In those days, the State would not allow gay people to
marry, nor did it recognize “Domestic Partnerships.” We did not care about those facts. Most young people who were straight did not
want to marry either. We all regarded
marriage as a patriarchal institution in which a father sold his daughter to
another man who thereby became her husband.
“Husband,” after all, means “manager,” as in “animal husbandry” or in “to
husband nature’s riches from expense.”
Why would anyone want to enter into that kind of relationship? We wanted to be neither “husband” nor “wife.”
We called each other “Lover” or, while still beginning and
not yet ready for that commitment, “Boyfriend.”
Later we shied away from such the more emotional terminology, finding “Lover”
perhaps too dramatic, and we chose “Partner” instead. This latter term implied something more
objective, more durable, and more socially – even legally – recognizable. Besides, “Lover” still had some associations
with the world of marriage – a Lover or a Mistress was an extra-marital consort
with whom one committed adultery.

## [Objective 1]
According to the passage about marriage, what does the word "Husband" mean?
## [Objective 2]
Go on with the passage about marriage, starting right after its last sentence.
Nothing in the listing is needed here.

## [Collected material]
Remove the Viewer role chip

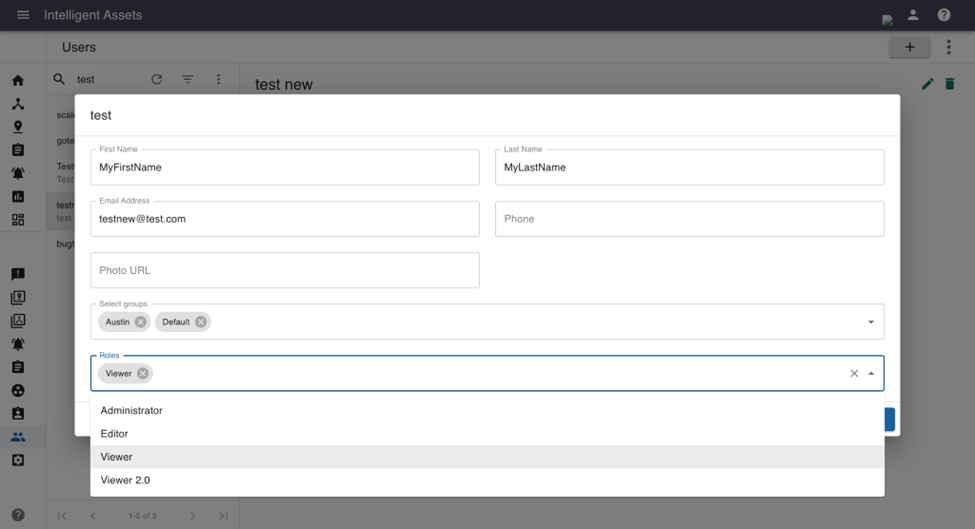pyautogui.click(x=143, y=373)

## [Result 1]
"Manager."

## [Result 2]
My first lover (for it was that long ago) studied Medieval
Latin poetry. He discovered a body of
love poems written by monks to other men and to boys. For centuries these works had lain hidden
among manuscripts kept in monasteries and university libraries in England,
France, and North America. He translated
and published them, and his work was important in the development of a new
field of gay studies. John Boswell, in his book Same-Sex Unions in Pre-modern Europe cited my first lover’s work
and acknowledged its importance.
But the thing that my lover taught me about Medieval Latin
poetry that struck me most powerfully was the fact that poetry of that period
was almost always (these love poems being some of the very few exceptions)
written in the first person plural. We
can hardly imagine such a thing: the
first person singular, “I” being probably the single most reliable hallmark of modern
poetry, that is, of poetry since at least Dickinson and Whitman, and probably
before that. Yet for the thousand years
between the fall of Rome and the Renaissance, poetry spoke in the voice of
“we.”
What would a discourse or a poetics that speaks in the first
person plural look like today? Over the
past few decades a form of political discourse called “Identity Politics” has
emerged. Identity Politics suggests that
people vote for (and otherwise ally themselves with) politicians and movements
which they feel reinforce themselves personally and their ways of living, so
that the political landscape has come to be seen as consisting of racial
politics, feminist or gender politics, gay politics, Hispanic politics, etc.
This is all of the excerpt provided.